YOUR TASK:
Copy out the book club post below word for word, from its first sentence to its last.

READING PASSAGE:
— Begin —

My mother-in-law lent me her copy of this book when I was last visiting her in March. We have since then organized a little book club that includes my two cousins (see their blogs
here and
here), my
sister, my mom and my mother-in-law.
The Guernsey Literary and Potato Peel Pie Society was the second book we read together.
The Guernsey Literary and Potato Peel Pie Society is an epistolary novel which means it's a novel of letters. (Don't worry I didn't know what epistolary meant either until our book club meeting when my literary
cousin mentioned it.) When I first thumbed through the book I thought, how could a plot actually develop through only letters? But miraculously it does!
The book begins in London post World War II with Juliet Ashton writing to her publisher and dear friend Sidney pondering what her next book should be about. Soon she finds herself corresponding regularly with members of the Guernsey Literary and Potato Peel Pie Society. (It is an interesting name for a book club to be sure and the story of how the society got it's name is a good one!) Through these letters Juliet unravels the story of Guernsey during the German Occupation.

— End —

SUPPLIED INFORMATION:
— Begin —

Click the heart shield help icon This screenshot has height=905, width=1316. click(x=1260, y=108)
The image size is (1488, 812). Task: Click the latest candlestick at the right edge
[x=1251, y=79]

— End —

TASK SOLUTION:
My mother-in-law lent me her copy of this book when I was last visiting her in March. We have since then organized a little book club that includes my two cousins (see their blogs
here and
here), my
sister, my mom and my mother-in-law.
The Guernsey Literary and Potato Peel Pie Society was the second book we read together.
The Guernsey Literary and Potato Peel Pie Society is an epistolary novel which means it's a novel of letters. (Don't worry I didn't know what epistolary meant either until our book club meeting when my literary
cousin mentioned it.) When I first thumbed through the book I thought, how could a plot actually develop through only letters? But miraculously it does!
The book begins in London post World War II with Juliet Ashton writing to her publisher and dear friend Sidney pondering what her next book should be about. Soon she finds herself corresponding regularly with members of the Guernsey Literary and Potato Peel Pie Society. (It is an interesting name for a book club to be sure and the story of how the society got it's name is a good one!) Through these letters Juliet unravels the story of Guernsey during the German Occupation.